# Ist ein fertiger Regelbaustein überhaupt nötig?



## stephan282 (1 November 2007)

Nabend zusammen! Ich habe folgendes Problem. Um ein 3 Wegeventil in einer Heizungsanlage zu steuern muss ich eine stetige Regelung entwerfen. Es soll folgendes passieren: Von einem Touchpanel bekomme ich als Sollwert z. B. 60° C vorgegeben. Ein PT100 gibt mir als Istwert z.B. 70 °C oder 50 °C vor.Wenn diese 60 °C also unter bzw. überschritten werden, soll das Ventil sich so einstellen ,das wieder die 60 °C erreicht werden. Ich habe schon dermaßen  viel Material hier im Forum oder auch auf zig anderen seiten über den fb41 und den fb58 gelesen, dass ich jetzt nicht richtig weiß wie ich die Sache angehen soll. Ist für solche Regelung denn überhaupt so ein Regelbaustein notwendig? 
Es ist auch das erste Mal, das ich so eine Regelung entwerfen muss. Ich weiß aller Anfang ist  schwer, aber vielleicht könnt ihr mir nützliche Tipps geben.
Gruss an Alle !


----------



## Bitverbieger (1 November 2007)

Mann kann sich ja einen Baustein selber zusammenbauen.
Ich würde einen der Beiden nehmen. Ich glaube der FB41 ist etwas
einfacher.


----------



## stephan282 (1 November 2007)

Mmh! Einen Baustein selber zusammenbauen,ok! Und wie kann ich mir das vorstellen? Habe mich eigentlich auch schon ziemlich in den fb41 reingelesen und rumprobiert, nur leider ohne glückliches Ende. Mein Problem hab ich auch schon bei Siemens Hotline geschildert, und die haben mir den fb58 empfohlen. Wat nu?


----------



## gravieren (1 November 2007)

Hi

Du kannst ja auch mal den PID-Regler der OSCAT-Lib probieren.


www.OSCAT.de


Ist ein guter und einfacher PID-Regler ,  zudem ist der SCL-Quellcode verfügbar.


----------



## AndreK (1 November 2007)

*Du könntest das ganze mit einem Faktor...*

vieleicht einfacher hinbekommen.

Beispiel: Du hast die Ventilstellung im Proggi von 0-100%. Ist es zu kalt, erhöst du in Zeitschritten langsam. Und andersherum wird gesenkt...

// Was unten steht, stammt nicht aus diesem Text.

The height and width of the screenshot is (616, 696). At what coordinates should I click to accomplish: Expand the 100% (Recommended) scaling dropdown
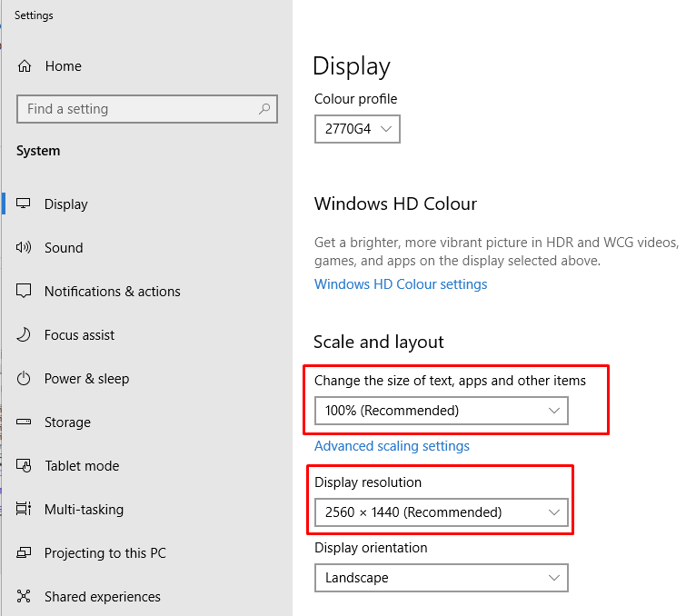(442, 411)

Es ist natürlich wichtig die Zeit einigermaßend träge einzustellen um ein überschwingen zu vermeiden (ich benutze sowas ähnliches für Rauchgasreinigungsanlagen, und die sind träge  ).

Einstellbar wäre dann:
- Zeitschritt
- Verstellung
- mann könnte noch delta Schwellwerte mit einbauen um ein schnelleres nachsteuern zu ermöglichen. Am besten als % Vorgabe damit man bei einer anderen Temperaturvorwahl nicht alle Parameter neu einstellen muß...


----------



## Onkel Dagobert (1 November 2007)

Hallo stephan,

ich würde dir zu dem FB41 raten. Es ist eigentlich garnicht so schwer, den Regler zum Funktionieren zu bringen. Sollwert, Istwert und Parameter, viel mehr ist eigentlich nicht notwendig. Wo genau liegt dein Problem? "Geht nicht" reicht nicht, um Ratschläge zu geben.

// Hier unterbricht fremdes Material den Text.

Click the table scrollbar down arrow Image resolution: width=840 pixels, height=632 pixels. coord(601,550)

Wie wird das Ventil gesteuert, stetig (0..10V) oder 3-Punkt (Auf/Halt/Zu)?

Was AndreK beschreibt, wird sicherlich in bestimmten Fällen ausreichend funktionieren. Es gleicht jedoch der Quadratur des Kreises  .


Gruß, Onkel


----------



## Zottel (2 November 2007)

Onkel Dagobert schrieb:


> Was AndreK beschreibt, wird sicherlich in bestimmten Fällen ausreichend funktionieren. Es gleicht jedoch der Quadratur des Kreises  .
> 
> 
> Gruß, Onkel



Nö, das mit der Quadratur haben Mathematiker von Euclid bis in die frühe Neuzeit erfolglos probiert, bis man beweisen konnte, daß PI keine rationale Zahl ist.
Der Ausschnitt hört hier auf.